**YOUR GOAL**
Copy out the records again, from the line with "will [1591, 108]." through the end of the records, requests included. Scale every coordinate in the answers by 0.95 and round to whole numbers, rounding halves up.

## start RECORDS FOR THE TASK

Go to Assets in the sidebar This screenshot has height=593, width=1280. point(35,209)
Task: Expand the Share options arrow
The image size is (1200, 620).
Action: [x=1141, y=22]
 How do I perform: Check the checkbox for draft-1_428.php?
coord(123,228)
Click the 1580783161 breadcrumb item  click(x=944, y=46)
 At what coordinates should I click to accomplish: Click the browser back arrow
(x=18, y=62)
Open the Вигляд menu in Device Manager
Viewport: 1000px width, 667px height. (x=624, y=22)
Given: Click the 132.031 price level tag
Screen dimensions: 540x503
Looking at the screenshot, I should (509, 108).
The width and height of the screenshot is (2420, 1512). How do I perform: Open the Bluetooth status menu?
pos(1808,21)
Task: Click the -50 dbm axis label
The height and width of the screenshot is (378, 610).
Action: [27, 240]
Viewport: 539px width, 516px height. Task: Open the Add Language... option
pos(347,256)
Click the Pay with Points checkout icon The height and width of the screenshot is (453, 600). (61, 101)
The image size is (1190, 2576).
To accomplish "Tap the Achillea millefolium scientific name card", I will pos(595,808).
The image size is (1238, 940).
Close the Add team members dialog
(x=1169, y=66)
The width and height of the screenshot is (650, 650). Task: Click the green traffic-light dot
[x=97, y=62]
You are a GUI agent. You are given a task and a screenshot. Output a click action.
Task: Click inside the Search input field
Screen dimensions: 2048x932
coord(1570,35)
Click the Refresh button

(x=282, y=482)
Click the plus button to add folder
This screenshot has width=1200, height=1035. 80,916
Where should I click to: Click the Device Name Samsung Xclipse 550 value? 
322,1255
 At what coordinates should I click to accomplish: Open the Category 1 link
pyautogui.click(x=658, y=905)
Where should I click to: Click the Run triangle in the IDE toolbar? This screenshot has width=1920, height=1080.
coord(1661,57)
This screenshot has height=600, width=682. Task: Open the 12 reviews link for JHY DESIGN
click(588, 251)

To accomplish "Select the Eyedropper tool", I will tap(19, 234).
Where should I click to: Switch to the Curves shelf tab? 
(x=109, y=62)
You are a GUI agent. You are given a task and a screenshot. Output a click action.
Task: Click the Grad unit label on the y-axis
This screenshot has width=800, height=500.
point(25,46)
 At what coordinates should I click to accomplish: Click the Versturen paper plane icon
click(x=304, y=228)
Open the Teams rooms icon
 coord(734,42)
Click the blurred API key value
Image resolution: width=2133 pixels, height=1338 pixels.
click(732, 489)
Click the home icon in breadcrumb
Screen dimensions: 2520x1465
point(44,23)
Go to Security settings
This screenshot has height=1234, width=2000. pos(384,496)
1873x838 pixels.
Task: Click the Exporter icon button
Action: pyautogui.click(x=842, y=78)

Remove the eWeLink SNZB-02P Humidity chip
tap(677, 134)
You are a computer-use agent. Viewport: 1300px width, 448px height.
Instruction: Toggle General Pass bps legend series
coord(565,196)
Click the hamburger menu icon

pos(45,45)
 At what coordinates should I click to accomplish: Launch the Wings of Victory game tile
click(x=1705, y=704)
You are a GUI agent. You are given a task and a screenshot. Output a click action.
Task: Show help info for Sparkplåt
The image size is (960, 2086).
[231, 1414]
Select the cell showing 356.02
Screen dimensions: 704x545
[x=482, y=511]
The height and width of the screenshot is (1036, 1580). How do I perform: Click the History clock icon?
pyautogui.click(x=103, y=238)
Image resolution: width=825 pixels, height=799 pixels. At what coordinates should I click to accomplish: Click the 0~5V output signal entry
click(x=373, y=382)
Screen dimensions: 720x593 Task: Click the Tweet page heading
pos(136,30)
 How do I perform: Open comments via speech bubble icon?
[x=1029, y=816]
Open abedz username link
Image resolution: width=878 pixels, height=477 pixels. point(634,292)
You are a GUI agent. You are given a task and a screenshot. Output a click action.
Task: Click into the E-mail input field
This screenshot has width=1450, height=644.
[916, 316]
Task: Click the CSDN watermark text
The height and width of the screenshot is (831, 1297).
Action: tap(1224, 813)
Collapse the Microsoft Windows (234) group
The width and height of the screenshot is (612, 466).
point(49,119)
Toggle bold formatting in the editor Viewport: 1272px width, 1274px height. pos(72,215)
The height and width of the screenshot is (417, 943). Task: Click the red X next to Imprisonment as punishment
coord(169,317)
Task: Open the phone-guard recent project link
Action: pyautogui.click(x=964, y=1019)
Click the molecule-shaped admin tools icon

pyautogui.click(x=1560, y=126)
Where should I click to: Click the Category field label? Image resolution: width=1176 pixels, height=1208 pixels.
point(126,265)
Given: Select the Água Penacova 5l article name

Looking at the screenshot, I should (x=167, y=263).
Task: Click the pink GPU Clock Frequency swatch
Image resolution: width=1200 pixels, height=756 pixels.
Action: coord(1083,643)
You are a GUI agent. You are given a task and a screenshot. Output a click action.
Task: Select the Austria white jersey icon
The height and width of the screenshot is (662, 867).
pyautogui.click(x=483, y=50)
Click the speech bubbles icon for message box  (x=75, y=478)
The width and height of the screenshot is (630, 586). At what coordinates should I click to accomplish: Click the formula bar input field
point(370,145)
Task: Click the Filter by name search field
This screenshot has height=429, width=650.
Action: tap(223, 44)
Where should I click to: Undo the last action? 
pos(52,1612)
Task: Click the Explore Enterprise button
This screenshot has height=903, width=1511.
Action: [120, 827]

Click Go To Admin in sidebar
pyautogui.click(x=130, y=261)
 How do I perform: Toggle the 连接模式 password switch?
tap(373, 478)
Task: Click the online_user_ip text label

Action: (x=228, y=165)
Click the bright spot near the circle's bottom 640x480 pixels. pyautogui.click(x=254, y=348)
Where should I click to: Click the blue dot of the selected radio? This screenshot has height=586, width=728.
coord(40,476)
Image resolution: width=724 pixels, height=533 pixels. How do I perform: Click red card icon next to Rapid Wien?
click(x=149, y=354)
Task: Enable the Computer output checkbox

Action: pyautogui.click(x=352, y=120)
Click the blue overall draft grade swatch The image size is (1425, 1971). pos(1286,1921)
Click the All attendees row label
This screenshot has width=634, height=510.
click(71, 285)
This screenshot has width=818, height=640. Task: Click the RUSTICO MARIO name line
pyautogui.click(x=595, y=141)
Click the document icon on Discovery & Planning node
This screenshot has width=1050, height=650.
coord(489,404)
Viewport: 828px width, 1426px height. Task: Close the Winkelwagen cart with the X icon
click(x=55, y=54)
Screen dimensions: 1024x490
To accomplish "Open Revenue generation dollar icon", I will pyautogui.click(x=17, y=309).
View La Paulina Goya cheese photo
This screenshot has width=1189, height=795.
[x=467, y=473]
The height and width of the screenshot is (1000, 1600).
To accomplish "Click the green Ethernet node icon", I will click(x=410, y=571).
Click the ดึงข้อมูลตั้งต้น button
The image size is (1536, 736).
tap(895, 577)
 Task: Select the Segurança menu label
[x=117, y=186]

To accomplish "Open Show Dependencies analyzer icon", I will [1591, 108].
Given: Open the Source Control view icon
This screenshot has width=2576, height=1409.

## end RECORDS FOR THE TASK

**WRITTEN ANSWER**
To accomplish "Open Show Dependencies analyzer icon", I will [1511, 103].
Given: Open the Source Control view icon
This screenshot has width=2576, height=1409.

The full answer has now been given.